- DATA LISTING
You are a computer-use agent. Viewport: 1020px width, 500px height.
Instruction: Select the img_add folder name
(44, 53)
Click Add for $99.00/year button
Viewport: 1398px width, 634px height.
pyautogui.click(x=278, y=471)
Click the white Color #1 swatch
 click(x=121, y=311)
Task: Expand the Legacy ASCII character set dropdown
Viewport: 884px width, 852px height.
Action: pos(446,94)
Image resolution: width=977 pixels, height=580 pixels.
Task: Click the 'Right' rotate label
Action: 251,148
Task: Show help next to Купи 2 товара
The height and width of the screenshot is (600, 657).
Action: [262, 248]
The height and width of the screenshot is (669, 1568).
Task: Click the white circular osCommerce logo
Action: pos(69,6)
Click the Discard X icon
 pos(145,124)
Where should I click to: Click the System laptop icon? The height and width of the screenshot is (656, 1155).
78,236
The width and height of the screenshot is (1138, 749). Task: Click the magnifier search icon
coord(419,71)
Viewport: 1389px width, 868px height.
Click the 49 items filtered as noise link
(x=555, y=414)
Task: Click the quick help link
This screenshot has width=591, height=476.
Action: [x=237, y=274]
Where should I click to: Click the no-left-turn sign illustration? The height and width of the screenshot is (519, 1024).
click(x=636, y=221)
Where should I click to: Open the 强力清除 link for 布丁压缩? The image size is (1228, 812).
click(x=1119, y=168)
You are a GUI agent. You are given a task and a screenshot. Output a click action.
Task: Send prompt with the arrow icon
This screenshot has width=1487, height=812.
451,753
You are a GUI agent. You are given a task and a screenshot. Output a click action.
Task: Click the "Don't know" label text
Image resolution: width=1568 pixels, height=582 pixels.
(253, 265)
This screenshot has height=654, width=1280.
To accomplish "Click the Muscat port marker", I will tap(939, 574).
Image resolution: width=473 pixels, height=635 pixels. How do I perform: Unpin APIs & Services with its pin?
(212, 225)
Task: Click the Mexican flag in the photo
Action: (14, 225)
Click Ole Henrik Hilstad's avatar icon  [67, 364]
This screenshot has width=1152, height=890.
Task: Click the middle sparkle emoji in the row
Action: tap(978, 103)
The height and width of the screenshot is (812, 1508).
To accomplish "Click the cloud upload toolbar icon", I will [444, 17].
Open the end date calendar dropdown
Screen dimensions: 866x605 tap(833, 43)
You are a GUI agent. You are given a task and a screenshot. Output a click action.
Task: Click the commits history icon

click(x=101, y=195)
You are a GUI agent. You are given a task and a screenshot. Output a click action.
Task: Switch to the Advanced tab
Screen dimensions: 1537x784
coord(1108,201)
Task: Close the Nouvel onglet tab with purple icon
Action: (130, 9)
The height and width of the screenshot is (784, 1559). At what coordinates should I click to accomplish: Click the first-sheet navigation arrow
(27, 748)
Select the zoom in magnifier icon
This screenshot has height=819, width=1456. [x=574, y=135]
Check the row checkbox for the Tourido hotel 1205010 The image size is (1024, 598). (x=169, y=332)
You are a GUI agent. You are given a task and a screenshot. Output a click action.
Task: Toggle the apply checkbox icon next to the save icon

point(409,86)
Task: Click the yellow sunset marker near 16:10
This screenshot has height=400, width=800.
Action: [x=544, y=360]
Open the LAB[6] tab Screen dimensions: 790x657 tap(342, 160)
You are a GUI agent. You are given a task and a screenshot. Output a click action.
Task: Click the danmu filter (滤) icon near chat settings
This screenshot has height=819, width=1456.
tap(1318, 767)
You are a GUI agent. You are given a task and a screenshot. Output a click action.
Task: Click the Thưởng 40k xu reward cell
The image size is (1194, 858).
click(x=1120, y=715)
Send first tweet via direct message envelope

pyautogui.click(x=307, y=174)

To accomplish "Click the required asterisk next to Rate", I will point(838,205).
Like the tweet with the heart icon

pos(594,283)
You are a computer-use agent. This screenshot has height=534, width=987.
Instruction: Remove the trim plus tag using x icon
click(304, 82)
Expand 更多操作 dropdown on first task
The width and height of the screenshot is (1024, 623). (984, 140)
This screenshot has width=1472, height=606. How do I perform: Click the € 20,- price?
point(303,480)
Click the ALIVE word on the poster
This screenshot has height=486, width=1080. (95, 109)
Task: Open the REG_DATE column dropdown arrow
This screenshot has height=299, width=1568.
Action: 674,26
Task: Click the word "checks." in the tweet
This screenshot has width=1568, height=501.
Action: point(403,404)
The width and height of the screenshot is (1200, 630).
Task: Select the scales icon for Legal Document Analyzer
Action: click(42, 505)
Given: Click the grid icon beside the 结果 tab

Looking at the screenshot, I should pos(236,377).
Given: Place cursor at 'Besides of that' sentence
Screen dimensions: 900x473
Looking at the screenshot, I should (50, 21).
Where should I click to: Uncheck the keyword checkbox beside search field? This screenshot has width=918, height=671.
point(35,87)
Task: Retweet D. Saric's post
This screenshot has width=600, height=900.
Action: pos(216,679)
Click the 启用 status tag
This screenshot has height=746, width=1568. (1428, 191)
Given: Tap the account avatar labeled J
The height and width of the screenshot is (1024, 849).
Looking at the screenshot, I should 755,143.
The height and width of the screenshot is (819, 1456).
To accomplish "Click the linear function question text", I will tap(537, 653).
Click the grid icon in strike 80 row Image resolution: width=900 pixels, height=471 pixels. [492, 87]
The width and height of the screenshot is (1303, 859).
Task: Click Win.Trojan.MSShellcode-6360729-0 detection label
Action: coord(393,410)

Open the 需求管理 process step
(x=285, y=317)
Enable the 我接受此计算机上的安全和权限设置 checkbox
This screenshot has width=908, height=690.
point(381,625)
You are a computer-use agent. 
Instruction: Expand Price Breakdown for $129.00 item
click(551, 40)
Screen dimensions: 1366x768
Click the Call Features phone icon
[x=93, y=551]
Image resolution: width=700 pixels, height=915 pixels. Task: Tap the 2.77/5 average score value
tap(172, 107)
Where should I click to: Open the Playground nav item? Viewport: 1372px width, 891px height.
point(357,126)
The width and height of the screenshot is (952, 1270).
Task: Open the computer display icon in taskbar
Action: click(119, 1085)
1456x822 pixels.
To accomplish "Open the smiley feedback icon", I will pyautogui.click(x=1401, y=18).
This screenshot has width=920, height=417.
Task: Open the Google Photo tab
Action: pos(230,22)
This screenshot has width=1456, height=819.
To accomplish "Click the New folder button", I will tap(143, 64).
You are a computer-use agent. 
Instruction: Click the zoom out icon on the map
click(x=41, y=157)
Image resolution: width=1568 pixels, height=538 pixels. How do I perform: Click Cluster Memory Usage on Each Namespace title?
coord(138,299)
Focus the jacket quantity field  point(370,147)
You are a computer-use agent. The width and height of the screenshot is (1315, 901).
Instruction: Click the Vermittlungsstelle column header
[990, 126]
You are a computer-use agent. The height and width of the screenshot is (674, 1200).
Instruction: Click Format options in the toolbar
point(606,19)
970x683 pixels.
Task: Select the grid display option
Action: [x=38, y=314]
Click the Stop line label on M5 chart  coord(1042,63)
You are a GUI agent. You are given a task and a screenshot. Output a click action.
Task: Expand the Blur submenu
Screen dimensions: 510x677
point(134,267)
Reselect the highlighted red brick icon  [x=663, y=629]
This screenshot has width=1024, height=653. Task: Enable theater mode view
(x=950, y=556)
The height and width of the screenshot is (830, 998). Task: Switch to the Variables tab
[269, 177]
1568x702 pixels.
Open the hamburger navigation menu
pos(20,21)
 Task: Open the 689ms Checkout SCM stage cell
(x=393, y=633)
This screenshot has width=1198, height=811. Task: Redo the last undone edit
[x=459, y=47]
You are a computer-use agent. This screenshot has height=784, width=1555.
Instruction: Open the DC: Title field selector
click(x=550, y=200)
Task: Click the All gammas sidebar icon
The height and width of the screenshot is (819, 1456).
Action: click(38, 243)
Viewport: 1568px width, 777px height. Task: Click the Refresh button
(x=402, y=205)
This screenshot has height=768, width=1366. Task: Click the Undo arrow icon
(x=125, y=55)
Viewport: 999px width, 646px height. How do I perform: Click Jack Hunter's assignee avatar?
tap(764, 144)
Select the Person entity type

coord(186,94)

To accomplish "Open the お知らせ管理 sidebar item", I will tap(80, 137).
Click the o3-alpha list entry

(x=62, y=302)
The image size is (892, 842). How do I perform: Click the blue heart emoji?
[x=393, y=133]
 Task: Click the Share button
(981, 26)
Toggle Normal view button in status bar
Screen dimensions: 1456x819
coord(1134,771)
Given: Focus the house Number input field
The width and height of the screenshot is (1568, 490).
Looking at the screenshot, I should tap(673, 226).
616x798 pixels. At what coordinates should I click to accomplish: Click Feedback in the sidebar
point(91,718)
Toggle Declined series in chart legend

- WHAT THIS TASK INVOLVES
Starting at the line that contains "Given: Focus the house Number input field" and continuing through the end of the records, write those lines out again with "Declined" swapped for "Accepted", changing nothing else.

- FINISHED TASK
Given: Focus the house Number input field
The width and height of the screenshot is (1568, 490).
Looking at the screenshot, I should tap(673, 226).
616x798 pixels. At what coordinates should I click to accomplish: Click Feedback in the sidebar
point(91,718)
Toggle Accepted series in chart legend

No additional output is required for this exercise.